Data Science Quick Reference Glossary

    • Advanced Analytics – A grouping of analytic techniques used to predict future outcomes.
    • AverageGoal – The average goal value for all of the records in a cluster or profile that match the specific values or conditions. Average goal is useful for both ordinal and Boolean goals.
    • Backpropagation – Backward propagation of errors (backprop) which is used for Training and Scoring operations.
    • Binning – The process of replacing real values with a nominal representation of the range of values (i.e., a bucket) that can be useful for correcting outliers or flattening the distribution of values. For example, the following set {0,1,2,3,4,5,10} could be binned into { [0-1], [2-3], [4-5], [10+] }.
    • Categories – An optional tag that identifies which groupings or categories to which a data element belongs.
    • Range – The acceptable range of values for the feature.
    • Cloud Computing – Using a network of remote servers hosted on the Internet to store, manage, and process data, rather than a local server (locally hosted) or a personal computer.
    • Cluster(s) – A subset of data that shares mutual characteristics useful in determining commonalities in data.  By default, an investigation will create 2, 3, 5 and 7 clusters of information, and an investigation must have at least 1 cluster operation.
    • Cluster Scoring – Analysis which assigns a cluster to a previously unseen record. A model must first be created based on a sufficient sample of Training data; this model is then applied to a Scoring record(s), and a cluster is assigned.
    • ClusterID – The cluster or cluster path that the record is closest to. In a cluster model with a single level, it will be the unique ClusterId.
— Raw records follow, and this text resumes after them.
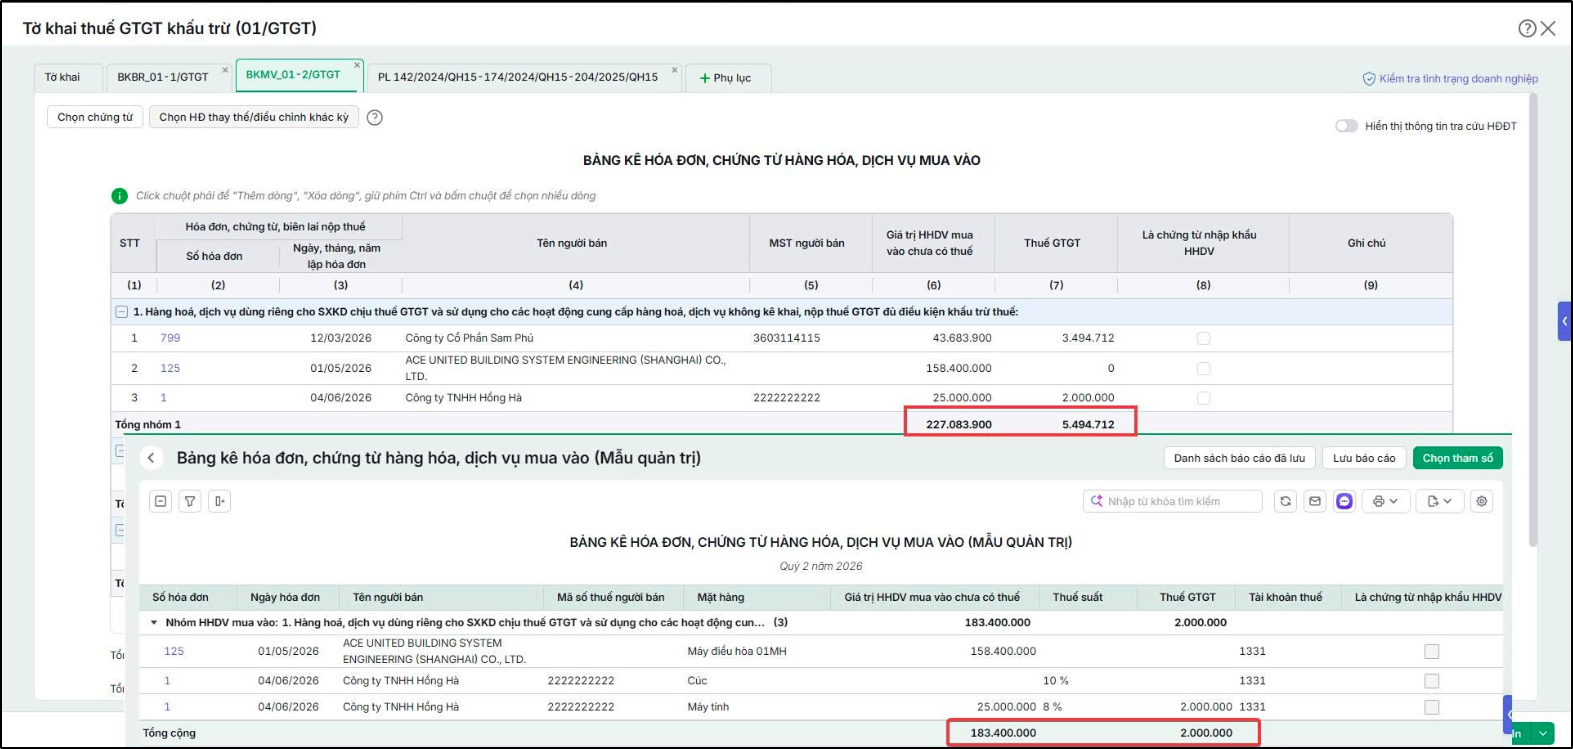This screenshot has width=1573, height=749.
Task: Click the vertical scrollbar of the declaration
Action: click(x=1533, y=320)
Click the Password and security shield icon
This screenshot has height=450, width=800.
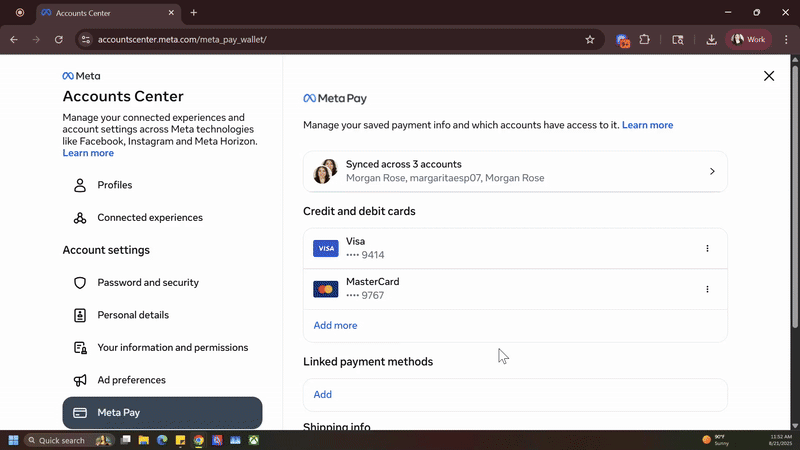point(80,283)
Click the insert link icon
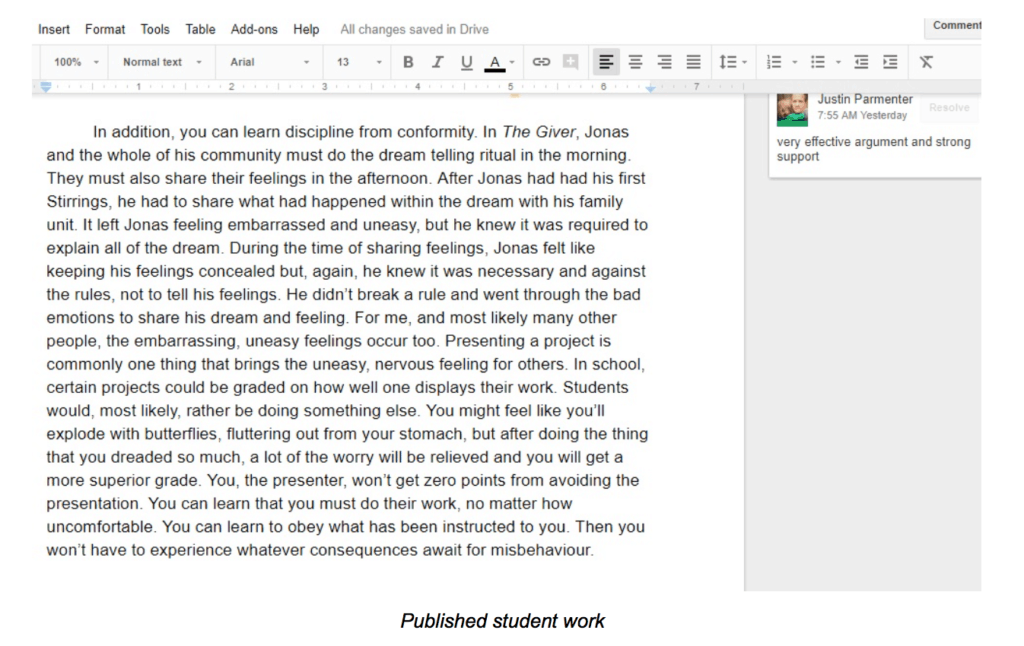Image resolution: width=1024 pixels, height=646 pixels. pyautogui.click(x=541, y=62)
In the case of a hierarchical cluster set, it will be the full path.
    • Correlation – Any broad statistical relationships between two independent variables involving dependence.
    • Data Configure (service) – Service to create and/or alter a dataset.
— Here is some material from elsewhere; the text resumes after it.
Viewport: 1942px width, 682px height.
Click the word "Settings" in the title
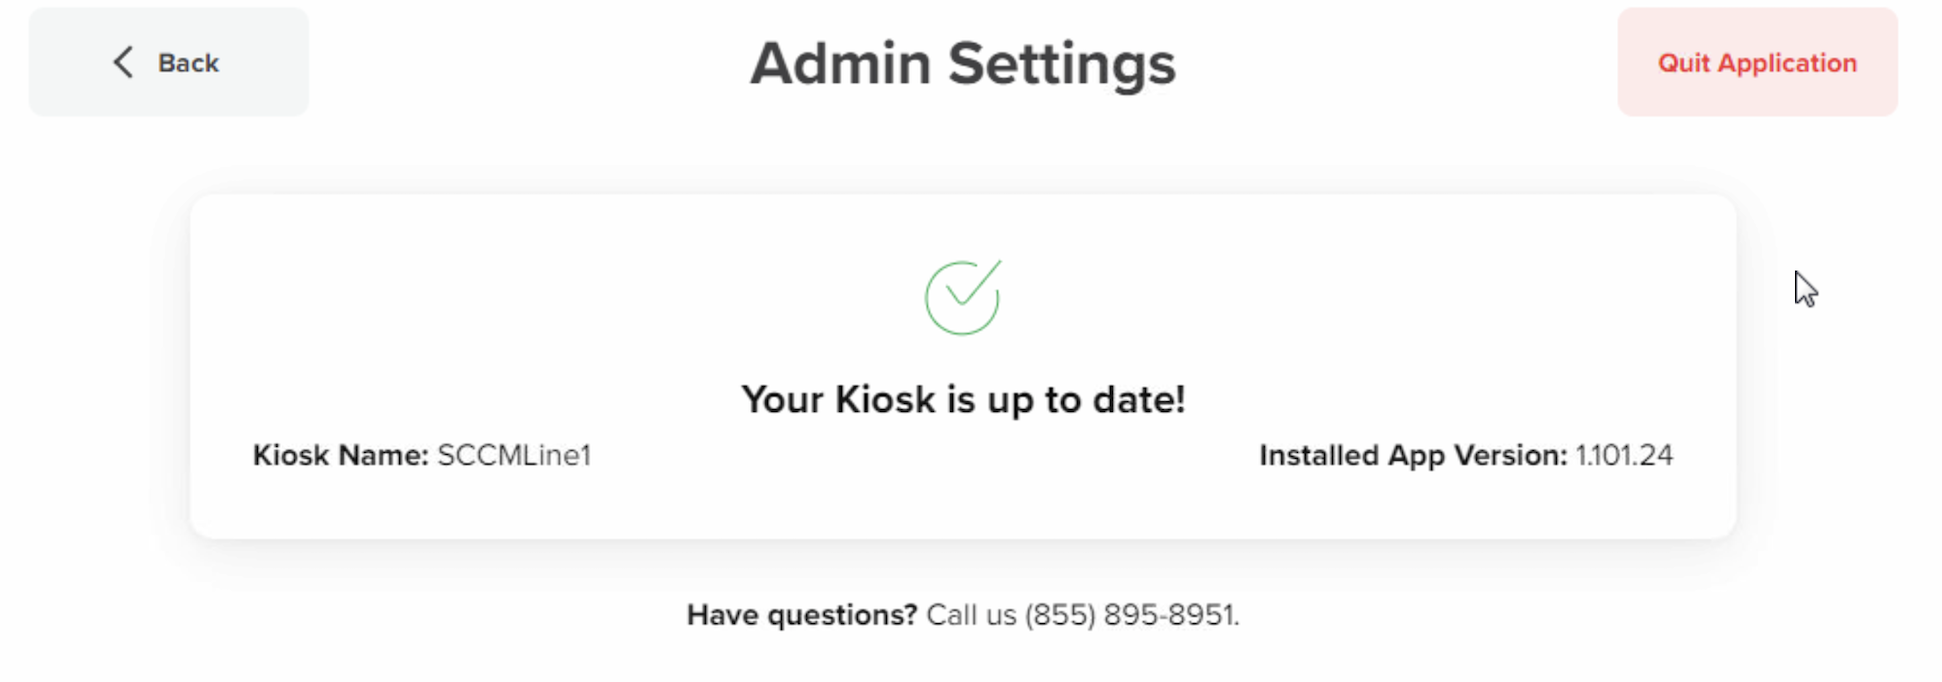1062,64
    • Data Mining – The computational process of discovering patterns in large data sets to extract information and transform it into an understandable structure for future use.
    • Data Normalization – The process by which Neuron internally transforms values into a decimal range between 0 and 1.  This process also pivots string values into columnar Booleans (see Nominal Expansion).
    • Data Science – The extraction of knowledge from large volumes of data leveraging the field of data mining and predictive analytics.
    • Data Submit (service) – Service to submit data into a configured dataset.
    • Data Type – The Neuron-specific datatype.  Can be the following:
        • String: An alphanumeric value conforming to the UTF-8 code page
        • Ordered String: An alphanumeric value conforming to the UTF-8 code page, presented as an ordered list of values. All string values must be represented in the list.  (See Ordinal)
        • Integer: A positive or negative whole number not containing a decimal point
        • Double/Numeric: A positive or negative number which may or may not contain a decimal point
        • Boolean: A value representing true/false
    • Dataset – A file to be used for Neuron consumption.  In self-service, a file is uploaded to be used for investigation. This container is defined by Configure Data and used to hold Data Submitted via API.
      • Note: This self-service file has to meet the following criteria:
        • It must be in CSV format (comma-separated ",").  Neuron cannot interpret quoted identifiers or commas in strings.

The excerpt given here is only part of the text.